Convert Figma logo to code with AI

HKUST-Aerial-Robotics logoVINS-Fusion

An optimization-based multi-sensor state estimator

3,595
1,404
3,595
201

Top Related Projects

A Robust and Versatile Monocular Visual-Inertial State Estimator

Real-Time SLAM for Monocular, Stereo and RGB-D Cameras, with Loop Detection and Relocalization Capabilities

1,148

2,110

Semi-direct Visual Odometry

ORB-SLAM3: An Accurate Open-Source Library for Visual, Visual-Inertial and Multi-Map SLAM

Visual Inertial Odometry with SLAM capabilities and 3D Mesh generation.

Quick Overview

VINS-Fusion is an open-source state estimation system for visual-inertial navigation. It combines visual and inertial measurements to provide robust and accurate pose estimation for various robotic applications, including aerial and ground robots.

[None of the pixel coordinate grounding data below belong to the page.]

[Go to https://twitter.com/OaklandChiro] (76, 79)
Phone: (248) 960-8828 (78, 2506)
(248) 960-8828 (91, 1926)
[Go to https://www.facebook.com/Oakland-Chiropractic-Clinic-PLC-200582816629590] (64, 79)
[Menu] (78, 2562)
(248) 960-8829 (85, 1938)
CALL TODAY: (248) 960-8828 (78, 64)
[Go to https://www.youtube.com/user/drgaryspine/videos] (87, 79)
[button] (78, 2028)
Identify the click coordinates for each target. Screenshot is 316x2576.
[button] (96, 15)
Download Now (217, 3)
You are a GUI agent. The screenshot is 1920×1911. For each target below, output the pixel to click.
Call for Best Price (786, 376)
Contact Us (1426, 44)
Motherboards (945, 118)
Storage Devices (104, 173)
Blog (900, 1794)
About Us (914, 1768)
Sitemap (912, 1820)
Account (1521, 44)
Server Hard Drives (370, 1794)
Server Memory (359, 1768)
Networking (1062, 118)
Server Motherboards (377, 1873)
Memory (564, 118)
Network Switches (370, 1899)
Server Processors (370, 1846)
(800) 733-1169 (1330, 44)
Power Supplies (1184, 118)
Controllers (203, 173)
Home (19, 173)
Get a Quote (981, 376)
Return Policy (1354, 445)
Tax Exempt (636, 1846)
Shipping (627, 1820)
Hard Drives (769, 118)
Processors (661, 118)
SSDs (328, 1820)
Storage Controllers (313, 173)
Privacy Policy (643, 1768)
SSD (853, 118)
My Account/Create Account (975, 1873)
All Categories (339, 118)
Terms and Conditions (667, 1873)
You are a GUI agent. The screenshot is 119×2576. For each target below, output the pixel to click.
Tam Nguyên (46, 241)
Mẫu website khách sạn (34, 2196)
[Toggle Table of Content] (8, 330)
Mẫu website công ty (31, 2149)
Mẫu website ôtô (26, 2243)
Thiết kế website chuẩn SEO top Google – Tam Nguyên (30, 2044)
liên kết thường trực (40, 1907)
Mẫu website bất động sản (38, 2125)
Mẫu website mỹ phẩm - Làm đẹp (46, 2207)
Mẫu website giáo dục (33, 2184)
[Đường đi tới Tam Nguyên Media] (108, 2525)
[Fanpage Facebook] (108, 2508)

The system supports multiple sensor configurations and can work with both monocular and stereo cameras.

Pros

  • Supports multiple sensor configurations (monocular, stereo, stereo + IMU)
  • Provides real-time performance on various platforms
  • Includes loop closure for improved accuracy and drift reduction
  • Open-source with active community support

Cons

  • Requires careful calibration for optimal performance
  • May struggle in environments with limited visual features
  • Can be computationally intensive for resource-constrained platforms
  • Learning curve for new users to understand and configure the system

Code Examples

  1. Initializing the VINS-Fusion system:
#include "estimator/estimator.h"

Estimator estimator;
estimator.setParameter();
  1. Processing IMU data:
void processIMU(double dt, const Vector3d &linear_acceleration, const Vector3d &angular_velocity)
{
    estimator.processIMU(dt, linear_acceleration, angular_velocity);
}
  1. Processing image data:
void processImage(const map<int, vector<pair<int, Eigen::Matrix<double, 7, 1>>>> &image, double timestamp)
{
    estimator.processImage(image, timestamp);
}

Getting Started

  1. Clone the repository:

    git clone https://github.com/HKUST-Aerial-Robotics/VINS-Fusion.git
    
  2. Build the project:

    cd VINS-Fusion
    mkdir build && cd build
    cmake ..
    make
    
  3. Run the example:

    ./vins_node PATH_TO_CONFIG_FILE PATH_TO_IMAGE_FOLDER TIMESTAMP_FILE
    

Replace PATH_TO_CONFIG_FILE, PATH_TO_IMAGE_FOLDER, and TIMESTAMP_FILE with the appropriate paths for your dataset.

Competitor Comparisons

A Robust and Versatile Monocular Visual-Inertial State Estimator

Pros of VINS-Mono

  • Simpler implementation, easier to understand and modify
  • Lower computational requirements, suitable for resource-constrained systems
  • Faster processing time for real-time applications

Cons of VINS-Mono

  • Limited to monocular camera setups, reducing accuracy in some scenarios
  • Less robust in challenging environments with limited visual features
  • Lacks multi-sensor fusion capabilities for improved state estimation

Code Comparison

VINS-Mono (feature tracking):

void FeatureTracker::readImage(const cv::Mat &_img, double _cur_time)
{
    cv::Mat img;
    TicToc t_r;
    cur_time = _cur_time;

    if (EQUALIZE)
    {
        cv::Ptr<cv::CLAHE> clahe = cv::createCLAHE(3.0, cv::Size(8, 8));
        clahe->apply(_img, img);
    }
    else
        img = _img;

VINS-Fusion (feature tracking):

void FeatureTracker::readImage(const cv::Mat &_img, double _cur_time)
{
    cv::Mat img;
    TicToc t_r;
    cur_time = _cur_time;

    if (EQUALIZE)
    {
        cv::Ptr<cv::CLAHE> clahe = cv::createCLAHE(3.0, cv::Size(8, 8));
        clahe->apply(_img, img);
    }
    else
        img = _img;

The code snippets show similar feature tracking implementations, highlighting the shared codebase between the two projects.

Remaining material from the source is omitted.